It wasn’t long ago that I was going over my rejection letters from CHASING CLOVERS. Twelve white papers sat before me. Some with letterhead, some without, and even a few with coffee stains on them. Within the neatly typed letters, four stood out above the rest—four with the same inscription... Dear Writer.
I wasn’t important enough for them to address the letter to me. The letter they send all the rejects.
Nope, I am Dear Writer.
The first time I received a rejection letter I sighed loudly, and tossed the paper into the pile of NO’s slowly growing on the right side of my desk.
The second time my jaw clenched, and for a few seconds I think I lost my vision. I took a deep cleansing breath, and then off to the pile it went.
The third time my hand tightened, crinkling the paper a smidgen. I bit my lip from yelling out vulgar profanity, took ten deep breaths that burned my nostrils and throat. I waved the paper in the air and threw it into the pile on the right.

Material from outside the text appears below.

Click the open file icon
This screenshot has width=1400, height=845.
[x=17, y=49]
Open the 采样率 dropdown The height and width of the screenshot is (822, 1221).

The fourth time was an email so I printed it out. I clenched the paper within both hands, spewed out “Dear Writer” in every mimicking way I could along with a few “Thank you Jack Ass’”, and crumpled the paper up into a tight ball. I went outside and lit it on fire. As I watched the orange flames lick the curled paper, my temper began to subside and I came back to reality. Every writer goes through this, right? It’s never the first time. Heck, it’s usually never the first book. I picked up the charred ball from the pavement, and went inside to run it under some cool water.
The only part that wasn’t burned beyond recognition...Dear Writer.
Dear Damn Writer. Ugh.
I stared at the two words for a long time, my eyes misting—my throat tight. Was I ever going to get this book published? I picked up what was left of my pride and dragging my feet, my chest tight, I went back to my office. I reached for the rejection letters, and spread them all over my desk. Words jumped out at me. “Good, but not good enough.” “You’re almost there, but this needs work.” “Keep trying.” “Sorry, no.” “We do not publish new writers.” “Please, do not waste our time.” (ouch)
I picked up my book, loose papers bound by two elastic bands, with scribbles from editing sprawled across the pages. I ruffled the edge with my thumb casting a faint breeze. The clean, dry scent filled my nostrils, and I smiled. The smell of paper is like homemade bread to a writer.
Even if I never publish this novel, I wrote it. I spent countless hours researching, and reading. I took course after course until I thought my brain was going to explode with information. I typed until my fingers cramped and my eyes dried out. I did it when no one thought I could, or would.
I finished it. I finished it. I FINISHED IT!!!
That was the day I put my book, CHASING CLOVERS in the drawer of my desk thinking it would never be published. A month later I saw the ad Imajin Books had posted in the Writers Guild looking for submissions.
I said jokingly to my husband, “I should send in CHASING CLOVERS and see what kind of rejection I get this time.” I had given up hope on ever finding a home for my novel. He didn’t laugh. He looked at me and said “I don’t think you should give up. Send it. What do you have to lose?”
I sat for a while and pondered what he’d said. He was right; I didn’t have anything to lose. So I gathered my query, synopsis and three chapters and sent them in. What followed next has been a dream come true.
In three days I will be a published author. CHASING CLOVERS will be in ebook and print.
I will hold the story I wrote two years ago in my hands. And you know what? It will be the best baked bread I have ever smelled.
CHASING CLOVERS ebook release this Saturday, Oct. 15th.